The opportunity created by this incident is filling the vacancy. None of those judged less desirable than Patrick Brown three years ago should now replace him. New blood is available, particularly Doug Ford, Caroline Mulroney Lapham and Rod Phillips. Doug Ford is a friend and a good man. But he is indelibly identified with municipal controversies in Toronto, where he lost the mayoralty in 2014 by barely 60,000 votes out of 980,000 cast, to John Tory, who ran what was effectively a Liberal-Conservative coalition. (Ford ran over 100,000 votes ahead of NDP’s preferred candidate Olivia Chow). The Ford faction is strong and must be welcomed into the provincial party, but the distinct nature of that faction makes its elevation to leadership of a winning, province-wide coalition problematic.

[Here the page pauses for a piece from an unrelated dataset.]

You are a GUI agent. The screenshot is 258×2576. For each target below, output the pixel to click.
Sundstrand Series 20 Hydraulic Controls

Rod Phillips is an able man and he was not complicit in the management errors that afflicted the company that publishes the National Post when he was the chairman. But his is not a widely known name and he has chosen a challenging constituency (Ajax). I wish him every success and he should have a brilliant political future, but leadership for him, at this time, seems a stretch.
Caroline Mulroney should be the next leader of the Ontario Progressive Conservatives and of the province
Caroline Mulroney, in a slogan of Richard Nixon’s from 1968, “is the one;” she should be the next leader of the Ontario Progressive Conservatives and of the province. She is an alumna of Harvard and New York University, a lawyer and an accomplished businesswoman, perfectly bilingual, elegant and glamorous without being any the less a determined woman: strong but not overbearing, beautiful but not, as the ghastly jargon goes, objectifiable. Her suave and highly intelligent husband Andrew Lapham, a financier, scion of a distinguished intellectual (though not conservative) family, would not only not be over-shadowed by his wife’s success, he would be a star. In fact, he would be the greatest male consort of an elected leader since the great Sir Denis Thatcher, backbone of the British nation — cricket, gin and tonic, El Alamein, international businessman and Churchillian Tory.
Obviously, Ms. Mulroney-Lapham has learned the ropes politically from her father (disclosure: a dear and unwavering friend of 53 years). Going for the Ontario PC leadership now would not be as bold as her father’s run for the federal party leadership in 1976, when he was a 36-year old lawyer who had never sought public office — she is a nominated candidate in a promising district (York-Simcoe). The clinching argument is that she would win the election and clean house after the fiscal profligacy of Dalton McGuinty, the political sorcery of David Axelrod, and the McGuinty-Wynne economic miracle that has turned one of the wealthiest jurisdictions in the world into a debt-ridden candidate for equalization payments. Ford, Phillips, possibly Brown, and others would make it a strong team. The office seeks the woman and she should have it.